Кейн рванул в злобе решетку, потом прислонился к ней лбом. Со двора через вентиляционную щель на него повеяло тоскливой осенней прохладой. На небе сквозь редкие облака проглядывало солнце.
«Хоть бы ветер стылый подул — и горячку бы снял и просквозил до костей. Заболеть бы, что ли, и сдохнуть? Да разве здесь дадут?»
Он поглядел вниз. Там рос высокий куст жимолости, маленькие ярко-зеленые листочки тянулись к самому окну.
«Так и льнут к тебе, — хмыкнул Кейн. — Кажется, захочешь — и легко ухватишь их в ладони. Но не тут-то было! Сколько руку ни тяни — не достанешь…»
Потом посмотрел вверх.
«Как быстро облака по небу бегут! Вокруг все тихо, ни одна ветка не колышется, а они — бегут. Куда торопятся? Точно опоздать боятся. — Он протяжно вздохнул. — …Вот и жизнь моя бежит… торопится… к концу…»

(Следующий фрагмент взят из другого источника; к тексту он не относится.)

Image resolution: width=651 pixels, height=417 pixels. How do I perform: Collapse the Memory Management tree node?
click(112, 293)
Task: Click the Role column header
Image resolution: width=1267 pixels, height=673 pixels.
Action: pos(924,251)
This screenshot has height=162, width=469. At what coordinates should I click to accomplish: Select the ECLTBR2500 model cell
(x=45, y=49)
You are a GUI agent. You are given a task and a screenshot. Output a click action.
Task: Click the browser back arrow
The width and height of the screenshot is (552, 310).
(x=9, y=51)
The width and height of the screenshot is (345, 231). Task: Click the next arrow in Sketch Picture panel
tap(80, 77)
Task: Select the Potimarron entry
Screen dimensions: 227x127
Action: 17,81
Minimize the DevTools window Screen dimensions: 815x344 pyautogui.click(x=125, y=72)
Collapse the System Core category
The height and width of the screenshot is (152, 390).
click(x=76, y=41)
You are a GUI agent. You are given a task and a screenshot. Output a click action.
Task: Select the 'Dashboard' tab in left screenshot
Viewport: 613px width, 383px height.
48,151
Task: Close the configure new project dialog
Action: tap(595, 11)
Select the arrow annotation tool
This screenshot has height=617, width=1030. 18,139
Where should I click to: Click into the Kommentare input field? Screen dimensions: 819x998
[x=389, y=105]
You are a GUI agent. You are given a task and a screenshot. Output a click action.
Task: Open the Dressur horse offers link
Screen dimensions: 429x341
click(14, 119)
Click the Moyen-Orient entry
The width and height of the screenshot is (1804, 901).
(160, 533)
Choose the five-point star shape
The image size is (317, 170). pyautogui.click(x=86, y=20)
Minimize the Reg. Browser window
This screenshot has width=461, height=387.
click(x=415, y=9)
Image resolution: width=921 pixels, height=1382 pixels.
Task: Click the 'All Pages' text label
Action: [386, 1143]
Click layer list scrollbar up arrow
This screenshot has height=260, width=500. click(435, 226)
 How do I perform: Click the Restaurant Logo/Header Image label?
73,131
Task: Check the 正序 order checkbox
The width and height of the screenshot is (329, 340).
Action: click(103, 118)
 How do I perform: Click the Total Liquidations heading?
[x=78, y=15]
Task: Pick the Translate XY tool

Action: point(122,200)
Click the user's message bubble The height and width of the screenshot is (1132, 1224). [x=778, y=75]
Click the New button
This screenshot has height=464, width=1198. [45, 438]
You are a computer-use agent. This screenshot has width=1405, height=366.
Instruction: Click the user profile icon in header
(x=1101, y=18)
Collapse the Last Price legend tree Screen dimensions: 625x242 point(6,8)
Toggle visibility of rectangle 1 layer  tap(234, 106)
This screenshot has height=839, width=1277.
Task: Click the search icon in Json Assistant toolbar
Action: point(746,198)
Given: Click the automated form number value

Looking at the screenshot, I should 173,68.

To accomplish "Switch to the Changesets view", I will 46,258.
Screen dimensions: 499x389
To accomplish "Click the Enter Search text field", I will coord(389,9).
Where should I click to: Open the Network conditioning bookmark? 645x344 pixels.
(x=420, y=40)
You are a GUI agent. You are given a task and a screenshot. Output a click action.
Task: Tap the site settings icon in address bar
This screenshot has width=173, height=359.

Так и проходили его дни в ожидании суда — в нескончаемых разговорах с самим собой или с воображаемым собеседником.
Спустя три дня О’Брайан наконец отправился в город. Подъезжая к своей конторе, он вдруг не узнал вывеску на ней: как будто буквы там съехали и поменялись местами… Брендон зажмурился, сгоняя наваждение, и посмотрел снова — буквы, точно испугавшись, сразу выровнялись.